# [To do]
Can you carry the ARP/wARP documentation below on auto_tracing.sh and auto_albe.sh forward, picking up right after its final sentence?

(Text for analysis)

Additional useful tips:

 - Normally the job runs in a subdirectory called YYYYMMDD_HHMMSS

   To run the job in the current directory use: auto_tracing.sh jobId '.'

   To run the job in the directory 'myjob' use: auto_tracing.sh jobId myjob

 - If you have a par file from an earlier version of ARP/wARP and would like to

   re-run that job now, use: auto_tracing.sh defaults OLD_PAR_FILE

   This will create a par file compatible with the current ARP/wARP version

   and the keywords, which are new to OLD_PAR_FILE will take their default values

 - If you invoke auto_tracing.sh from another script and the keywords with

   many-word argument are not properly understood, e.g. resol '20.0 2.5',

   try resol 20.0;2.5 or resol '20.0;2.5'

 - NCS-based chain extension and NCS restraints with Refmac are applied

   automatically if the resolution of the data is equal to or lower than 1.5 A.

   Input 'ncsextension 1/0' to apply / not apply NCS extension regardless of the

   resolution of the data. Input 'ncsrestraints 1/0' has similar effect

 

 

If auto_tracing.sh is called without an option parfile, it will also launch the job. The log files and additional output files as well as the building results can be found in the directory created.

 

Running model building for the provided example in

 arp_warp_8.0/examples/Tracing/PSP/ can be done as follows:

 

% $warpbin/auto_tracing.sh datafile psp.mtz seqin psp.pir fp FP sigfp SIGFP phib PHIDM fom FOMDM jobid example-psp

 

If auto_tracing.sh script is invoked with an option parfile, the script will create a parameter file and a directory whose names will be printed. The job can subsequently be launched by:

 

% $warpbin/warp_tracing.sh NAME_OF_PARFILE

 

3.4.2    Automated Construction of Helical and Beta-Stranded Fragments with auto_albe.sh

The script auto_albe.sh (where ‘albe’ stands for alpha-beta) should be able to build helices and strands at resolutions as low as 4.5 Å. However, it may not result in complete helical/stranded structure. The expected top performance is the correct location of 90% of the helices and 50% of the strands. The procedure is relatively fast and takes only seconds to minutes for proteins of moderate size (up to 500 residues). The use of auto_albe.sh is fairly intuitive. If invoked without arguments the script will print help information.

 

Usage:

auto_albe.sh \

     datafile {mtzfile}  \

     [residues {number_of_residues_in_AU}] \

     [workdir {FULLPATH_WORKING_DIRECTORY}] \

     [helixfileout {output_PDB_file}] \

     [jobid {desired_job_id_used_for_subdirectory_naming}] \

     [fp {fp label} sigfp {sigfp label} phib {phi label}] \

     [fom {fom label}] (input 'fom none' if no fom is to be used) \

     [compareto {PDB_file_for_comparison}] \

     [nostrands {0 or 1, default=0}] \

     [parfile {parfilename_if_only_parfile_is_to_be_created}]

 

 - Optional command line arguments are given in square parentheses

 - All input files are assumed to be located in working directory

   unless they are given with full path

 - If workdir is not given, the current directory will be assumed

 - All output files will be written into workdir/subdirectory

 

If auto_albe.sh is called without an option parfile, it will also launch the job. The log files and additional output files as well as the building results can be found in the directory created.

(End Text for analysis)
(Available data)

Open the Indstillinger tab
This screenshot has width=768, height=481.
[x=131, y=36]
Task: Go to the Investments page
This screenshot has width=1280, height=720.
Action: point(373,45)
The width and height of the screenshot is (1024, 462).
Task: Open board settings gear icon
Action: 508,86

(End Available data)

# [Task result]
Running secondary structure building for the example provided example in

 arp_warp_8.0/examples/Secstruct/1o14/ can be done as follows:

 

% $warpbin/auto_albe.sh datafile combined_dm1.mtz fp F sigfp SIGF phib PHIC fom FOM jobid example-1o14

 

If auto_albe.sh script is invoked with an option parfile, the script will create a parameter file and a directory whose names will be printed. The job can subsequently be launched by:

 

% $warpbin/warp_tracing.sh NAME_OF_PARFILE

 

 

3.4.3    Automated Building of Poly-Nucleotides using auto_nuce.sh

The script auto_nuce.sh can be used to build poly-nucleotide fragments. The procedure is relatively fast and normally takes only a few minutes. The use of auto_nuce.sh is fairly intuitive. The script prints out help information if it is invoked without arguments.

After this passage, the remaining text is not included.